Thomas Rogalla, Pressesprecher der Umweltsenatorin, nahm seine Chefin in Schutz und dementierte die angebliche Zusage gegenüber der taz: „Das ist eine gezielt gestreute Meldung, um Schreyer politisch unter Druck zu setzen. Die anderen Bundesländer stecken bis zum Hals im Müll und können selbst keine Müllverbrennungsanlagen bauen, weil bei jedem geplanten Standort Bürgerinitiativen protestieren. Die wollen beim Bau der Anlagen eine Grüne Koaltion.“

Doch ausschließen wollte auch er nichts. Er versicherte zwar, daß man alles tun wolle, um Sondermüll zu vermeiden oder zu verwerten. Die Expertengruppe Müll des Regionalausschußes (Berlin-West und -Ost, Frankfurt/Oder, Potsdam) wird bis September ein Entsorgungskonzept vorlegen. Aber: Sollten die Müllexperten dann feststellen, daß Schöneiche nicht genügt, dann wird ein weiterer Müllofen gebaut.

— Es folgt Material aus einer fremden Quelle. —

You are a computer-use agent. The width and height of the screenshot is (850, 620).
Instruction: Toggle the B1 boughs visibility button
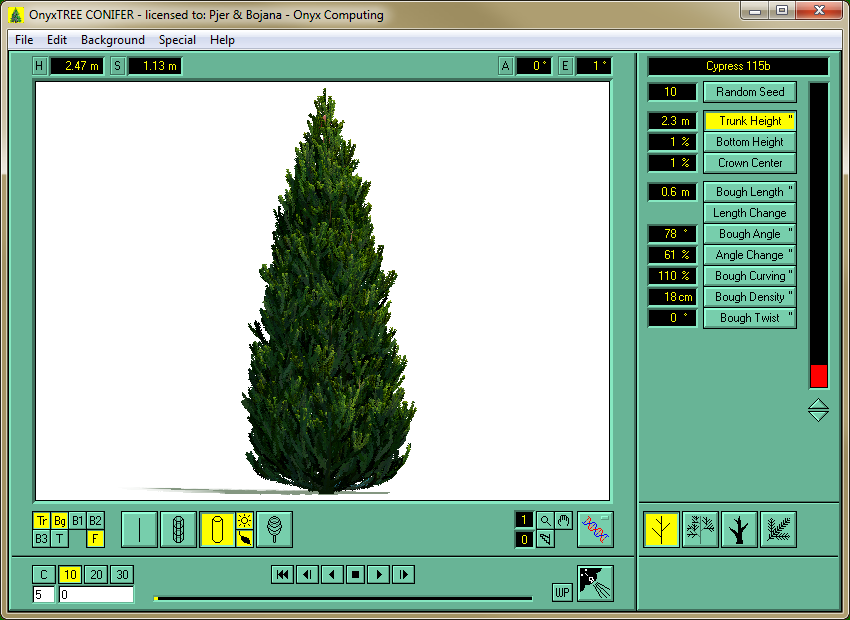click(x=77, y=521)
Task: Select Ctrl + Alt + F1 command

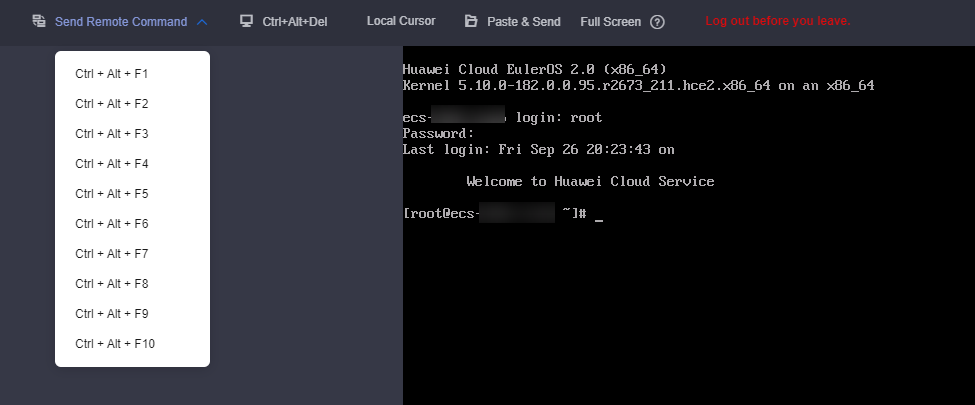Action: pyautogui.click(x=111, y=74)
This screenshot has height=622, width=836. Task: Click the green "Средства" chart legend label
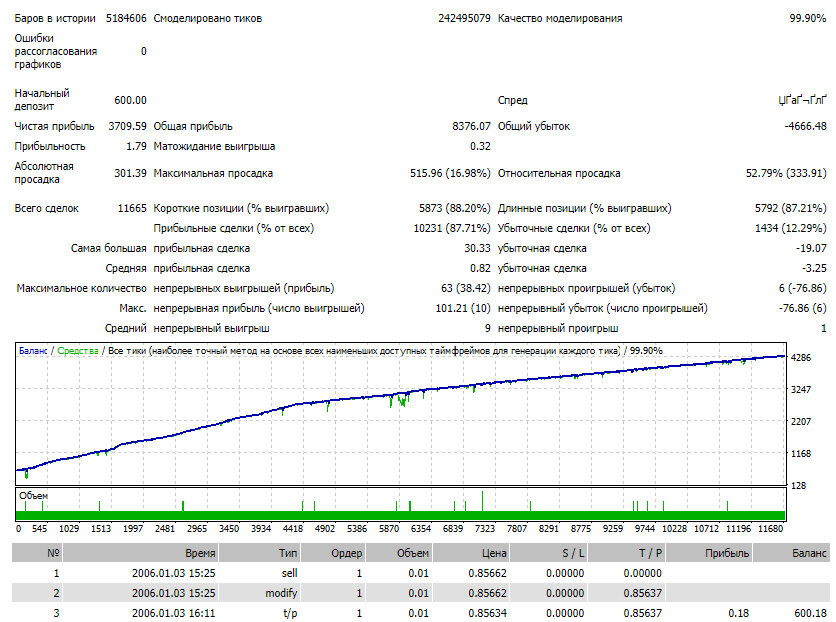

Derzeit werden in Berlin jährlich 40.000 Tonnen gefährlichen Sondermülls produziert. Davon gingen bis zur plötzlichen Schließung der Deponie Vorketzin im Februar 35.000 Tonnen in die DDR. Nun bleiben 3.000 Tonnen davon in Berlin, 8.000 Tonnen gehen bereits seit Jahresbeginn nach Niedersachsen und 12.000 Tonnen wandern in die Öfen der Dreckschleuder Schöneiche. Die restlichen 12.000 Tonnen, die seit Februar übrig geblieben wären, nehmen nun die Umweltminister.